:: TASK INSTRUCTIONS ::
Tally the lines in the records underneath that contain the string "entry", and state the figure by itself.

:: RAW DATA ::
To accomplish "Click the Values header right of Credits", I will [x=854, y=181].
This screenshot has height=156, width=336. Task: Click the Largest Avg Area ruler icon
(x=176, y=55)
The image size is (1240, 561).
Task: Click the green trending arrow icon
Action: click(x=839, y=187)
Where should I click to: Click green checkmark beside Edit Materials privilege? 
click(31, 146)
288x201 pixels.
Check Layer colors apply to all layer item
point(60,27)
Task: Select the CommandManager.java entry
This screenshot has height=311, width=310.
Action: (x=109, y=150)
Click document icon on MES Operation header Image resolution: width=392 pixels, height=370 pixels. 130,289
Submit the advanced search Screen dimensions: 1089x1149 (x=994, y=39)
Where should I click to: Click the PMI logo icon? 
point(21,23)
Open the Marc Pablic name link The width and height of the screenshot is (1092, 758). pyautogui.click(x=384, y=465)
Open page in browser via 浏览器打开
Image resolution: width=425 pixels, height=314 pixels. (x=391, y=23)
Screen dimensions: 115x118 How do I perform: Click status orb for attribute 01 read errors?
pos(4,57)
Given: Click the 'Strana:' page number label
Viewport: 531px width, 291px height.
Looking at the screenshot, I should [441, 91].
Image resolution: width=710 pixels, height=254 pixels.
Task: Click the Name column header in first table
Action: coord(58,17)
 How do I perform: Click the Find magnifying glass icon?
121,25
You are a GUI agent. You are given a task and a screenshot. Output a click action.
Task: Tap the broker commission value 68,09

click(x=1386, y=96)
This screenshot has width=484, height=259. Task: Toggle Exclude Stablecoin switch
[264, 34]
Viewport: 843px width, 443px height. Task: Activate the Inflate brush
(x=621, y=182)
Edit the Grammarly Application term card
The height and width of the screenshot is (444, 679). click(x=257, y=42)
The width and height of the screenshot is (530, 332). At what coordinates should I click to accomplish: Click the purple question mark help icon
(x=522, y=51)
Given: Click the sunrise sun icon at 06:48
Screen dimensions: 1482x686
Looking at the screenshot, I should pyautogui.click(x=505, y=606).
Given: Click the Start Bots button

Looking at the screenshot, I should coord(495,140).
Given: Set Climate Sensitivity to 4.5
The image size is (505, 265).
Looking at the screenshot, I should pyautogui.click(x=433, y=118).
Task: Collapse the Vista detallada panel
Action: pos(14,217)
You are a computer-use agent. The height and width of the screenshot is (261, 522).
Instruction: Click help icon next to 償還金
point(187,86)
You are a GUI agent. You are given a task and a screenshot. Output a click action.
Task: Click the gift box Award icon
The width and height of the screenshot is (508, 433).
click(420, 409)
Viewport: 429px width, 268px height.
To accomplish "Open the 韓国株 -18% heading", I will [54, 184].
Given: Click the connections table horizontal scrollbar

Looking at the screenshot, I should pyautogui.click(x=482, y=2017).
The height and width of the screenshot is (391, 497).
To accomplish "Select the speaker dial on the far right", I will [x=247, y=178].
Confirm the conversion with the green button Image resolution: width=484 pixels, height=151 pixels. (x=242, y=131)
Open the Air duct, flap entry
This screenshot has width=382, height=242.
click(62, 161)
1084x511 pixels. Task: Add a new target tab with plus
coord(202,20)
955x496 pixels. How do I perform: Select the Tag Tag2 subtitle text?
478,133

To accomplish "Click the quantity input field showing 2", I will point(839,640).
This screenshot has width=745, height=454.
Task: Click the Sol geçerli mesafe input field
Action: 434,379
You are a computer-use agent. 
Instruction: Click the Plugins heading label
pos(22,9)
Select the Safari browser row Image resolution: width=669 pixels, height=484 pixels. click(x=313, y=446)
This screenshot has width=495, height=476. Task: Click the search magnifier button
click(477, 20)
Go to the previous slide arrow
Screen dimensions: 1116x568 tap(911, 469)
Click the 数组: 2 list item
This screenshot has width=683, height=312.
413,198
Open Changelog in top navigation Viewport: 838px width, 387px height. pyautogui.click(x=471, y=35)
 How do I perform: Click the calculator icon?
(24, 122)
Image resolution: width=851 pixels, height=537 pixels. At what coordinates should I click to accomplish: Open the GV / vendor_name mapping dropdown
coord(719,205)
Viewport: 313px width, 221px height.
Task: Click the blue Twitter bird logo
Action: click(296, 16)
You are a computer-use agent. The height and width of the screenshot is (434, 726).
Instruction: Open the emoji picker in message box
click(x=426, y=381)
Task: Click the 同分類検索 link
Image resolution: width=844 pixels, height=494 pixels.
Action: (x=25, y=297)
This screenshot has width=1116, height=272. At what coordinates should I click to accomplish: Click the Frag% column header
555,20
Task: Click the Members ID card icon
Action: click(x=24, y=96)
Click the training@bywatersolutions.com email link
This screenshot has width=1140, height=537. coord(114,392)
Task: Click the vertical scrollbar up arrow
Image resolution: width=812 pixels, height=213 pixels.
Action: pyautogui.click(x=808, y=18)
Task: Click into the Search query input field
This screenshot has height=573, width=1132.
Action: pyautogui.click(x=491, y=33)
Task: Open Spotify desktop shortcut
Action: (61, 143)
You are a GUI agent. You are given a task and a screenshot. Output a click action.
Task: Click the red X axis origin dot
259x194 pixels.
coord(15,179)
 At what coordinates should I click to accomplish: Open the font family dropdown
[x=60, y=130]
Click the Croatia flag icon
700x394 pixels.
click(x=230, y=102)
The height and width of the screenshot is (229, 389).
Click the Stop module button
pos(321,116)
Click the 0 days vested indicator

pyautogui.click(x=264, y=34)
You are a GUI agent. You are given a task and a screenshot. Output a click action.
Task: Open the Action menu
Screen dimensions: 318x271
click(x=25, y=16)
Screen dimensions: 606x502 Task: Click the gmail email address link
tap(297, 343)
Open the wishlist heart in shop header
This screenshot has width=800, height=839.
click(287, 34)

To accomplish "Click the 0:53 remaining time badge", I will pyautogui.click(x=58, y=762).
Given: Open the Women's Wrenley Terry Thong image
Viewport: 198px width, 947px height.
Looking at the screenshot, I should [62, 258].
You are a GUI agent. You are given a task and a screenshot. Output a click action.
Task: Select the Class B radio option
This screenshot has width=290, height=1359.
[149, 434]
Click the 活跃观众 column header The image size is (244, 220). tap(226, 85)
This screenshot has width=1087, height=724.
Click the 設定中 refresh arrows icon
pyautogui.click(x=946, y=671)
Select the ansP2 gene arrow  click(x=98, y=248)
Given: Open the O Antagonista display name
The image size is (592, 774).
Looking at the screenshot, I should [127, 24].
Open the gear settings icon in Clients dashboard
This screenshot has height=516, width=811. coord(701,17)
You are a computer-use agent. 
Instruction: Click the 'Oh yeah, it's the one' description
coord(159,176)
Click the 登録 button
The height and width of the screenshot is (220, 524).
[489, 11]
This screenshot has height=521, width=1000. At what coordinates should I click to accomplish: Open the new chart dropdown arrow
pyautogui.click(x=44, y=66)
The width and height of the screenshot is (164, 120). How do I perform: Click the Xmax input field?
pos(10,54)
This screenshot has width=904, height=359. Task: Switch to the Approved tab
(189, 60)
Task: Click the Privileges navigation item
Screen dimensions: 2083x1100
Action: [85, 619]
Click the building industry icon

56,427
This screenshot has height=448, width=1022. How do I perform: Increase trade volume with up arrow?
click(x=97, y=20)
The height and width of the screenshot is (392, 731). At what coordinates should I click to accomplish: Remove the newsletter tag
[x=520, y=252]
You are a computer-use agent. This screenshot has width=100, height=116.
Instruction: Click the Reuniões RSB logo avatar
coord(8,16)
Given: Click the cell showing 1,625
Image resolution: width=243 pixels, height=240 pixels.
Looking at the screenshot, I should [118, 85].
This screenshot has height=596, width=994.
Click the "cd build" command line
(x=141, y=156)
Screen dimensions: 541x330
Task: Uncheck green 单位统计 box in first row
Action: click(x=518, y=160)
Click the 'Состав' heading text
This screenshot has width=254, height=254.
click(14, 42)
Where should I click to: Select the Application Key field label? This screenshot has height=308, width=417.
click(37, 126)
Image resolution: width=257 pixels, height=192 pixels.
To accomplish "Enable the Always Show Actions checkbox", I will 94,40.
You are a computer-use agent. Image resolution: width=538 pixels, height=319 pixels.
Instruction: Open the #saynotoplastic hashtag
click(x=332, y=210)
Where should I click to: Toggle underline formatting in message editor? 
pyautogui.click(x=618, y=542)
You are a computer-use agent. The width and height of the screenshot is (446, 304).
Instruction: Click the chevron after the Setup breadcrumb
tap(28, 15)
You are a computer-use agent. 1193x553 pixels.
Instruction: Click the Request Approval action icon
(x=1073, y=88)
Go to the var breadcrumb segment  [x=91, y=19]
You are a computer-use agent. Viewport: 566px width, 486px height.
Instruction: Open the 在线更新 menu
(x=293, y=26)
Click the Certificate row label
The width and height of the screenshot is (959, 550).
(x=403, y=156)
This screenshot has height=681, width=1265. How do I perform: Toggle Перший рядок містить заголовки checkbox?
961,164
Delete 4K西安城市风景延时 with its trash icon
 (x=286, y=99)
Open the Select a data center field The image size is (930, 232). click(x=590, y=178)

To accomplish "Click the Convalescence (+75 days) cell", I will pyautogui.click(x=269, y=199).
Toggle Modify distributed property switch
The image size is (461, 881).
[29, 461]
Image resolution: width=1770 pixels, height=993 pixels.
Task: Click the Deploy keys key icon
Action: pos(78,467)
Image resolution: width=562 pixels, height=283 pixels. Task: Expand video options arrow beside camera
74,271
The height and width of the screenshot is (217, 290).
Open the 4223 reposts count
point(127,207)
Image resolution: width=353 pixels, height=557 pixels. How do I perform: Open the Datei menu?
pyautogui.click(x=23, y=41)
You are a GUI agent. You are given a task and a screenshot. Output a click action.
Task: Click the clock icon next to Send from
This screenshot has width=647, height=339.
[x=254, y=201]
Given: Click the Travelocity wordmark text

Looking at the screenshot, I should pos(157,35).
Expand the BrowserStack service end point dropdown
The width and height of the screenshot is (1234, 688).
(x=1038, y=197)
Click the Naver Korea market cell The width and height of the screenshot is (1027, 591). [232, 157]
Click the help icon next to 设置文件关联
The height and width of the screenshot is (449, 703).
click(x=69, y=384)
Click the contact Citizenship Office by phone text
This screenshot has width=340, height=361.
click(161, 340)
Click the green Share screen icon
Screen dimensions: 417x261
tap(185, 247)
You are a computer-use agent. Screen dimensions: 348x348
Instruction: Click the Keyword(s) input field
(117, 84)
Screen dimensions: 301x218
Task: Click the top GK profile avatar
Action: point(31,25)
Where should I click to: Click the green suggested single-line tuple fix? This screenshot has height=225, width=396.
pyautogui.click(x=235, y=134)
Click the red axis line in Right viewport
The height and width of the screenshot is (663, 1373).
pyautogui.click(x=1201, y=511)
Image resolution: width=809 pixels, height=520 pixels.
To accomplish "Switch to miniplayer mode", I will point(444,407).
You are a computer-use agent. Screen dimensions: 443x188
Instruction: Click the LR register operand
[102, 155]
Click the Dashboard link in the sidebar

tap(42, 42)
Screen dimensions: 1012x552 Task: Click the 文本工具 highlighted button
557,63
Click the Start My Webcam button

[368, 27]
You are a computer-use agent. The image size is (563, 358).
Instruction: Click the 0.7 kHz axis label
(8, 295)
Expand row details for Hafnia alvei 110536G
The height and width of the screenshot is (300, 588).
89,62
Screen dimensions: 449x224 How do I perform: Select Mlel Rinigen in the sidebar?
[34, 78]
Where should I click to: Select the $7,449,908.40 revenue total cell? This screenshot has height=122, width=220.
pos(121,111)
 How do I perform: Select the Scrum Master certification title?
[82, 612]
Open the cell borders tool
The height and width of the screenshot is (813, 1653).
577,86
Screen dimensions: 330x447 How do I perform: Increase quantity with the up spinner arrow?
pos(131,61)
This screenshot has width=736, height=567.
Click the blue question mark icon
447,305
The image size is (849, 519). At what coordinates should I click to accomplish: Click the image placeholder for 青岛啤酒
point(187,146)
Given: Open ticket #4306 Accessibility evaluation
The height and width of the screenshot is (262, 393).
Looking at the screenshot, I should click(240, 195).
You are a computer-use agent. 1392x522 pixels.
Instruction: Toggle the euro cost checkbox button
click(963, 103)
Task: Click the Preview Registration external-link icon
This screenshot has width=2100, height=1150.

:: WRITTEN RESPONSE ::
2